The relation between smoking and obesity is complex, with previous evidence showing statistical interaction in their relation with mortality consistent with competitive antagonism.30 People with higher genetically predicted BMI are more likely to be smokers.31 However, smoking also reduces body weight.32 Increased mortality in underweight smokers might be driven by respiratory diseases,33 a major component of non-cardiovascular non-cancer mortality. This could explain the differences in the BMI-mortality relation between ever smokers and never smokers, as respiratory diseases are more common in ever smokers.
Strengths and limitations of this study
Our study explored the shape of the potential causal relation between BMI and the risk of all cause mortality in a mendelian randomisation framework using fractional polynomial methodology. This method enables the division of the sample population into fine stratums, as stratum specific estimates are smoothed to give an overall BMI-mortality curve. A fine stratification is crucial to investigate the effect of lower BMI in underweight participants (1% to 3% of our sample populations).
Our study is limited by the study type. Compared with observational studies, mendelian randomisation studies are less vulnerable to bias from reverse causation and unmeasured confounding, particularly relating to confounding factors acting after the genetic code is fixed at conception. The genetic variants were not associated with important confounders such as smoking and socioeconomic status in the HUNT Study. The genetic variants might be subject to residual confounding or pleiotropy. However, the MR-Egger test did not detect substantial directional pleiotropy, neither did the MR-Egger or weighted median method produce a substantially different result in UK Biobank. Our investigation is observational rather than interventional, so a more conservative interpretation that the results represent unconfounded estimates, rather than causal estimates, could be preferred. However, if interventions in BMI can be conceived that are equivalent to how the genetic variants influence BMI, then a causal interpretation is warranted. Our results could be affected by collider bias. Stratifying on residual BMI rather than BMI directly avoids bias in the overall analysis, but stratifying on smoking status leads to collider bias. Given the size of the effect of BMI on smoking status previously observed in UK Biobank,31 however, the magnitude of collider bias in this case is likely to be negligible.34
A further limitation is the possibility of ascertainment bias. About 30% of the inhabitants in Nord-Trøndelag County did not participate in the HUNT Study, and a further 14% of the participants did not have information on genotype or BMI and so were excluded from the analysis. In UK Biobank, only around 5% of people invited to take part were enrolled in the study. In addition to potential bias owing to differential selection, this means that the UK Biobank results are representative of healthier people than the UK population average. Genetic variants influence traits across the whole life course. Consequently, the associations we observe between genetically predicted BMI and mortality cannot be attributed to the causal effect of BMI at any particular period.35
Finally, our investigation was conducted in middle aged to early late aged participants of European descent based in Norway and the UK. Our findings might not be applicable to less healthy individuals, older people, and different nationalities and ethnicities.

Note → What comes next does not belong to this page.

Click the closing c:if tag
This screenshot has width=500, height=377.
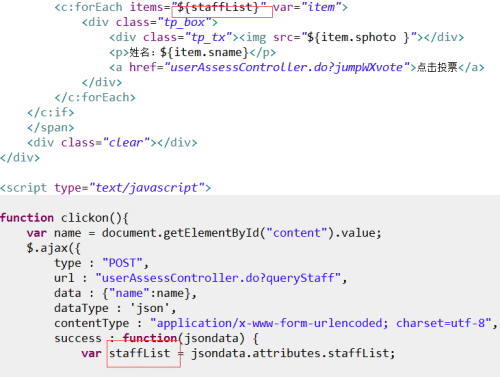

Conclusions and public health implications
Mendelian randomisation analyses in two population based prospective cohort studies suggested that population shifts to raise BMI across its distribution would lead to an overall increased risk of all cause mortality, but that increasing BMI to the normal weight category would reduce the risk of all cause mortality for underweight participants. The shape of the BMI-mortality curve was, however, different depending on sex, smoking status, age, and cause of death, with harm of having low BMI being evident in ever smokers, and an always-increasing relation between BMI and mortality in never smokers.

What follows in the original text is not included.